The holiday season can be such a fun and relaxing time, but for many individuals with ASD or sensory processing issues it can be overwhelming and even stressful! I recently came across this article from the Autism Society of America and thought it provided some really useful advice.
One great idea mentioned to make the unexpected more familiar is to go through photo albums of family members who are coming to the house or show pictures of the people you are traveling to see. It's also important to talk to relatives ahead of time about your child’s specific needs and tips on how to help maintain a calm and enjoyable visit. Extended family members do not always understand what it means for a child to have an autism spectrum diagnosis and it may be helpful to set some clear rules ahead of time. Establishing a safe place the person with autism can retreat to is also key!

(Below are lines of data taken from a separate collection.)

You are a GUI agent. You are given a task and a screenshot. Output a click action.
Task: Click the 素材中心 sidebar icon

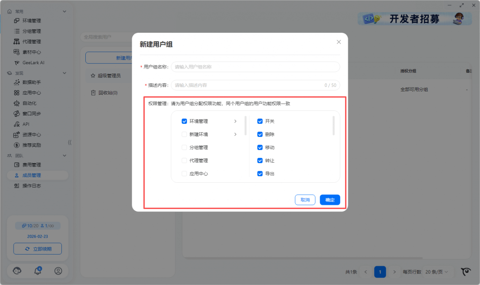[x=16, y=52]
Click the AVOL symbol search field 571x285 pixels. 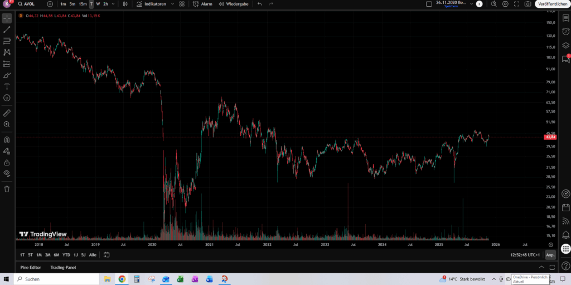(x=29, y=4)
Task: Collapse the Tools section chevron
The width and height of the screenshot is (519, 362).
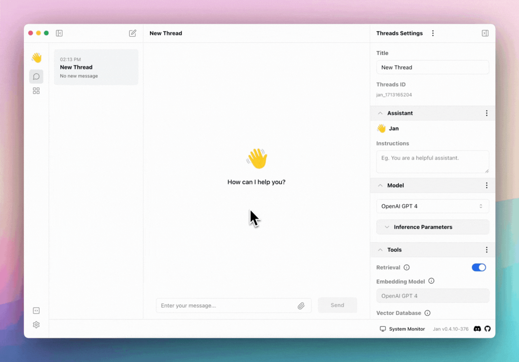Action: point(380,250)
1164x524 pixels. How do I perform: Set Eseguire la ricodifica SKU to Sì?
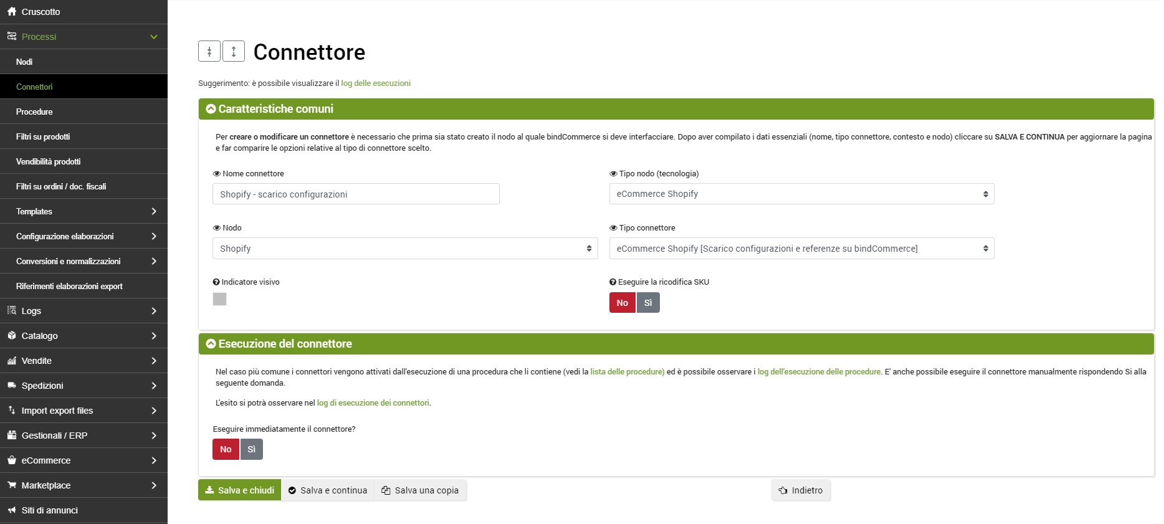tap(648, 303)
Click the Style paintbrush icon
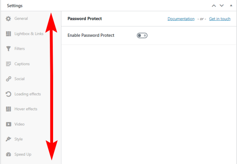This screenshot has height=164, width=237. coord(8,139)
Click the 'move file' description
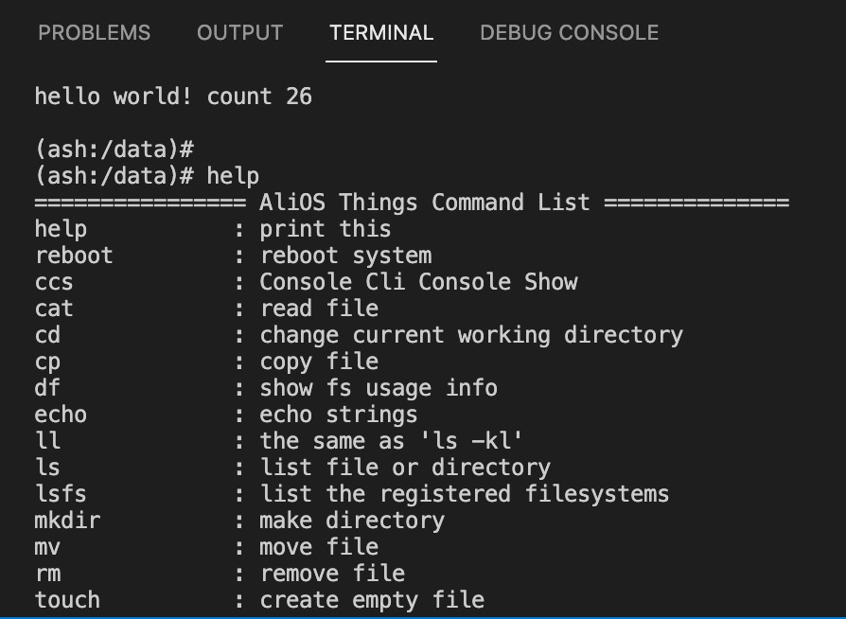The width and height of the screenshot is (846, 619). coord(319,547)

As described in the article the social rules of the gifting process can be difficult to negotiate. Earlier this week Abby and I went to visit a social group in our area and “gift giving" and "gift receiving” were the topics of the night. It was amazing to see this group of kids from ages 8-14, all with HFA or Asperger’s put on their detective hats to figure out all of the complicated rules involved. After all, it isn't in their nature to tell a white lie if they do not like a gift, is it?
Through role-playing how to react if you receive a “less than desirable” gift, these kids really seemed to get the hang of it! They were also challenged to put their interests aside and to think from another person's perspective when giving a gift. It was delightful to see how caring and thoughtful all of these kids were—a few direct pointers and helpful hints can go a long way!